Facilitating groundwater management is singularly important. A large common-pool resource hidden below ground and accessible to anyone with a big enough pump, groundwater invites overuse.65 State-imposed limits are necessary to prevent a race to suck it up. Chronic overdraft—consistently drawing water from an aquifer faster than it can recharge—has profound economic, legal, and environmental consequences.66 Among other ills, permitting a free-for-all empowers big pumps to the detriment of small ones. Lowering the water table makes it more expensive for every pumper and can displace other users. From Arizona to California, megafarms’ voracious pumping has ejected homeowners and driven smaller farmers out of business.67 Not long after the agribusinesses moved into the desert, nearby residents in Arizona suddenly found that their home wells were too shallow to reach water, spitting out sand instead; “chas[ing] the water downward” would have required money that these families did not have, so they were forced to move elsewhere.68 Designating groundwater as a state-owned resource, this Note argues, gives states greater ability to impose restrictions that avoid these unjust outcomes, protect property rights, and conserve groundwater reserves.69

While many scholars are concerned that allowing ownership to seep into water law creates doctrinal confusion,70 these three examples demonstrate the practical effects of rejecting the concept entirely.71 Further, making water state-owned carries important rhetorical force, inserting the public into the conversation about management and shaping the expectations of rightsholders.72 That water is the people’s property in a literal sense means that the regulatory interaction between the state and users is not a matter of private rights versus nothing or versus a vaguer “public interest,” but rather comprises an effort to balance private property rights on one side with the public’s equally concrete property right on the other.

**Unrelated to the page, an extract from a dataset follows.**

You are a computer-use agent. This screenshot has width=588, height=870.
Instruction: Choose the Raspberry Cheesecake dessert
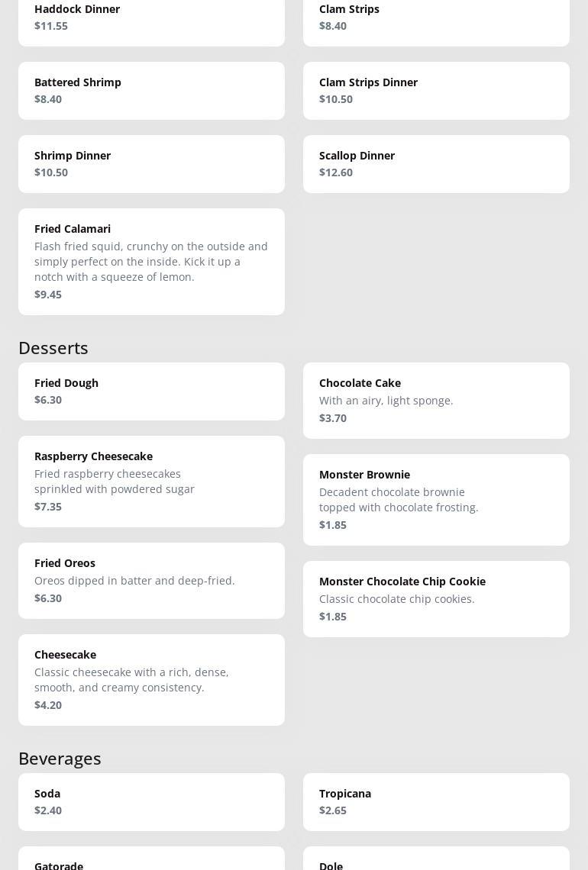(x=151, y=482)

This Note proceeds in four parts. Part I explains the history of state claims to own water and presents an important unresolved issue in water doctrine: is state ownership still valid for internal, state-law purposes? Yes, argues Part II. Articulating the first part of this Note’s thesis, Part II establishes the foundational point that states have broad authority to define property—including water—within their jurisdictions. And it shows that the Supreme Court has not rejected that fundamental principle. The Note then provides an account of state ownership’s basis and limits in the modern era. Parts III and IV address the stakes of recognizing—and denying—the qualified state ownership articulated in Part II. Part III sets forth the second part of this Note’s thesis, and provides three real-world examples in which state ownership enables greater state management of its groundwater. Part IV responds to concerns that recognizing qualified state ownership would confuse water doctrine or impede sound water policy in other ways. It also returns to Mississippi v. Tennessee: having shown the practical stakes that arise when courts, commentators, and litigants misapply the Court’s less-than-tidy holdings on state ownership, the Note argues that the Court missed an important opportunity to clarify the doctrine.